A Commonwealth Court judge agreed on Nov. 25 and ordered that any action to certify the election be stopped, pending an evidentiary hearing two days later. However, on Nov. 28, the Supreme Court of Pennsylvania reversed that decision, saying the “Petitioners sought to invalidate the ballots of the millions of Pennsylvania voters who utilized the mail-in voting procedures established by Act 77 and count only those ballots that Petitioners deem to be ‘legal votes.’”

Yes, that is exactly what the plaintiffs sought—the counting of only legal votes. But again, like many other courts, this one relied on a philosophy that excluding any ballots would disenfranchise voters. So they set aside the state constitution for their own preference.

The U.S. Supreme Court refused to expedite an appeal on this case when it would have mattered, then recently refused to hear it at all, a decision Justice Clarence Thomas called “inexplicable” in his dissent.

The Supreme Court also refused to hear any of Sidney Powell’s cases—in Arizona, Wisconsin, and Michigan—and in doing so, deprived Americans of the chance to hear evidence for and against very serious claims that electronic voting machines could be manipulated. Of all of the allegations, perhaps none more so instilled fear into voters as the possibility that our votes could be tampered with and changed, thwarting democracy itself.

Did the machines really show decimal totals for votes rather than integers? Were they designed to flip votes, and in such a way that no audit could trace it? Were these machines connected to the internet on election night, and did data show that foreign actors accessed it? Voters will never know. The court could have held these claims up to the objective light of justice, and either exposed it all as painfully true or wildly false, but it didn’t.

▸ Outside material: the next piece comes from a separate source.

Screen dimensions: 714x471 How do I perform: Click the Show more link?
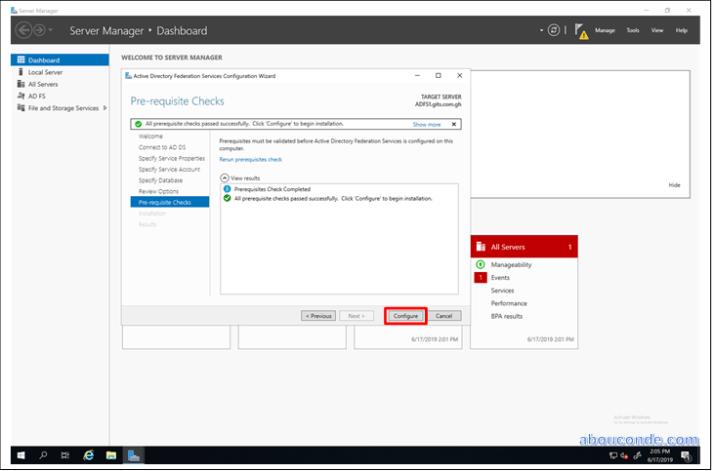pos(427,124)
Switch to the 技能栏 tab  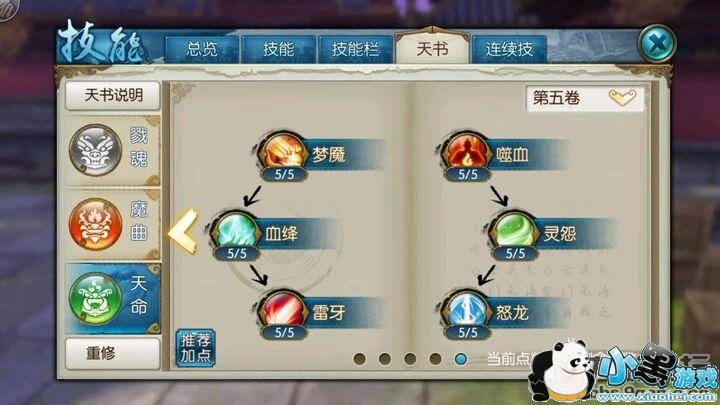click(355, 49)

When most needed, the court that once took the time to render a decision on whether a tomato is a fruit or vegetable chose to punt on each of the key presidential election cases. American voters are worse off for it as confidence in elections erodes.

Lessons Learned

President Trump always had a very uphill climb to prevail. This wasn’t a one-state battle as in the George W. Bush versus Al Gore contest. Trump was effectively required to play six-dimensional chess, in six states, all in the span of a few months.

Trump was effectively required to play six-dimensional chess, in six states, all in the span of a few months.

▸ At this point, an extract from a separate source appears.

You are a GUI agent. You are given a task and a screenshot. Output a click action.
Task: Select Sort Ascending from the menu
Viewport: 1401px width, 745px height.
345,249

As Andy McCarthy noted, “a brutally tight time frame took effect [upon contesting the election], imposed by state and federal deadlines. It is a drastic departure from the normal litigation pace of investigation, legal research, and the formulation of cognizable claims.” Indeed, it was a nearly impossible task. It was even harder when Trump’s attorneys were influenced and threatened.

In the end, should we be surprised that voters retain a strong sense of skepticism over the outcome of the presidential election? That a man who largely campaigned from his basement, who exhibited signs of age-related mental decline, could handily defeat a vigorous incumbent who drew immense crowds is naturally hard to believe.

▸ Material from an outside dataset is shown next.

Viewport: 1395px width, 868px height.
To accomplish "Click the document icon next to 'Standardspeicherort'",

The election of 2020, which included more than 155 million votes, was decided by approximately 300,000 votes in six states, or 0.2 percent of the electorate, all of which came by an unnatural flip of results late on election night. Despite judges’ repeated hand-wringing that any court action would disenfranchise millions of voters, the reality is that millions of others may have been disenfranchised, and they instinctively suspect so.

The one thing many voters seem to have learned through the legal chaos is that it’s easier to commit election violations than to stop them. So the electorate remains divided—even after “86 election cases.”